— start —

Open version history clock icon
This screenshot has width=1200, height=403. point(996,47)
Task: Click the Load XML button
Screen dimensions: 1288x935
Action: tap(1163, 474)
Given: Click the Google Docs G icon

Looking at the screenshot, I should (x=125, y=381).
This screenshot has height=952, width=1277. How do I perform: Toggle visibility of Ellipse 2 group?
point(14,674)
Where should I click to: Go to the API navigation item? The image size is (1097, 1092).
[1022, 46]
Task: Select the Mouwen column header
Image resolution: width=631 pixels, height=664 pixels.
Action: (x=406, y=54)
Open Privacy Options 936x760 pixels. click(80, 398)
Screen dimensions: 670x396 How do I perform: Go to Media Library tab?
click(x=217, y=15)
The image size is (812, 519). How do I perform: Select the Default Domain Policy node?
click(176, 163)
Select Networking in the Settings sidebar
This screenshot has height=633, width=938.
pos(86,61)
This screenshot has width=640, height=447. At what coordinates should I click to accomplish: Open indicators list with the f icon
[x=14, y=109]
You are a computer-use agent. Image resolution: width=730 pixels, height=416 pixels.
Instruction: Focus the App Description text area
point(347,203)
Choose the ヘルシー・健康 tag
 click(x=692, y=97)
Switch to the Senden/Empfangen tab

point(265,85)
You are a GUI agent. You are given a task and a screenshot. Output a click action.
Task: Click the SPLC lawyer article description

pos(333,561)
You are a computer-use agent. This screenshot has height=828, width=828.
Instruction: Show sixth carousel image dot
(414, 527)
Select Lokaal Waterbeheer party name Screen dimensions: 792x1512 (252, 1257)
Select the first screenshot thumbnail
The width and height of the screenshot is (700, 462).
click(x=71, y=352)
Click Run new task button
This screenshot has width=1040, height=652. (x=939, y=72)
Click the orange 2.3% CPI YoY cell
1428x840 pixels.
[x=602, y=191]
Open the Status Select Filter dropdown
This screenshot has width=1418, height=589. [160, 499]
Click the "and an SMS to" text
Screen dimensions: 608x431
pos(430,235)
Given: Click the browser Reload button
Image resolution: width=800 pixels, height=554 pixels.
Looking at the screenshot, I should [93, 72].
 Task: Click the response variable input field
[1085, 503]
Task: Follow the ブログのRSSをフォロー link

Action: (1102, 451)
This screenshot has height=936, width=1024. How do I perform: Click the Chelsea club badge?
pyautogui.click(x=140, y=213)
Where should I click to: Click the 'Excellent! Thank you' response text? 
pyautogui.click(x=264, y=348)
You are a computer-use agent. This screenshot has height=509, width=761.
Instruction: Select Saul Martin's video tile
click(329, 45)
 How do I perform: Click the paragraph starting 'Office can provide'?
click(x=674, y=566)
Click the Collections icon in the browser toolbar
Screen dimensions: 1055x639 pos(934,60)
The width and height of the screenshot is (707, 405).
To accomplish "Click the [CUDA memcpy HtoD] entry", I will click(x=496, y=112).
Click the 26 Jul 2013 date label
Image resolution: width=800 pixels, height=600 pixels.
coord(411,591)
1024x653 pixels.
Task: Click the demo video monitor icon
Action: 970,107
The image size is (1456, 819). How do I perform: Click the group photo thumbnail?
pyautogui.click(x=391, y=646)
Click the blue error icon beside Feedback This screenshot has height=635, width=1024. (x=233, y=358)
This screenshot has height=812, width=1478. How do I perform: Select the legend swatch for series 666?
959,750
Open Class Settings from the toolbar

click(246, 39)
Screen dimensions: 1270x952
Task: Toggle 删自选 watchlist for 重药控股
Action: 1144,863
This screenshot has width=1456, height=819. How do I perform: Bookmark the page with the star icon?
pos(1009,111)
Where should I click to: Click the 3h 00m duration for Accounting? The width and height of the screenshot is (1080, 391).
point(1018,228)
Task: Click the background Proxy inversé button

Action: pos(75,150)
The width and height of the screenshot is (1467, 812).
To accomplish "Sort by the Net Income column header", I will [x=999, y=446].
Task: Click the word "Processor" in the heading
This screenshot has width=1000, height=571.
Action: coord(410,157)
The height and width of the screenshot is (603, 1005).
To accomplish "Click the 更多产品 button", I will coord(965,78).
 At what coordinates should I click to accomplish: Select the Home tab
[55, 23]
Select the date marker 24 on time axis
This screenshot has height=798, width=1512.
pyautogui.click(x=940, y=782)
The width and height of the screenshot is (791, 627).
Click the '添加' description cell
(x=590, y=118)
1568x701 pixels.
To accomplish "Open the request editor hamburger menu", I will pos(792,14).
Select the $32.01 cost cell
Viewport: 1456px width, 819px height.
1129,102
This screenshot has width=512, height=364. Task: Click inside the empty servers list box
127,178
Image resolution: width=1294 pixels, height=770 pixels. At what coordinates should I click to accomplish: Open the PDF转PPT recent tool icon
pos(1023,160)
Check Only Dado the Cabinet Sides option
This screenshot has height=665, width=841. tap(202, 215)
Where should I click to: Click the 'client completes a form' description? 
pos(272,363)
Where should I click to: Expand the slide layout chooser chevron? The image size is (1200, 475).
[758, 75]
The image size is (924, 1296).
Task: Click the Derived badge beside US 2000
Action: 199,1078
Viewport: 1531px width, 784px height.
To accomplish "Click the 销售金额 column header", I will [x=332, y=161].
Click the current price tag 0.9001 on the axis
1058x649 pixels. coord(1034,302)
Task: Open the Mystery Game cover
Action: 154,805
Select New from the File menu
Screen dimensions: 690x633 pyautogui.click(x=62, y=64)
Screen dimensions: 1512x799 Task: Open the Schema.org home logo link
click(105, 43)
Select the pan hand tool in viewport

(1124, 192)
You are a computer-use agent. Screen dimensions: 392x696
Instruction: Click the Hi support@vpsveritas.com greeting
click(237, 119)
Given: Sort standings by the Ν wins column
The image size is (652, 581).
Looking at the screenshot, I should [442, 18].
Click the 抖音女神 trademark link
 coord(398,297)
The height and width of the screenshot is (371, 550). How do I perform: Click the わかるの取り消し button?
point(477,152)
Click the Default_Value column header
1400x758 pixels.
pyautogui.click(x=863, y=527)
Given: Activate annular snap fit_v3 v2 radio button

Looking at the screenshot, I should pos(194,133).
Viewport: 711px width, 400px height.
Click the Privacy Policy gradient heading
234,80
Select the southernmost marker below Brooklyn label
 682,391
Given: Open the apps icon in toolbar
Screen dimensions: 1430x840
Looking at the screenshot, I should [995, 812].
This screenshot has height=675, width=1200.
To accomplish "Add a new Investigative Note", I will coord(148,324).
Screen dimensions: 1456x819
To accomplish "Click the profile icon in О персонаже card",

— end —

* **Task to carry out**: Please write out every line, starting with the line containing "This screenshot has height=675, width=1200." and going on through the end of the items. Increase each answer coordinate by 99 and leave everything else unchanged.

* **Full solution**:
This screenshot has height=675, width=1200.
To accomplish "Add a new Investigative Note", I will coord(247,423).
Screen dimensions: 1456x819
To accomplish "Click the profile icon in О персонаже card",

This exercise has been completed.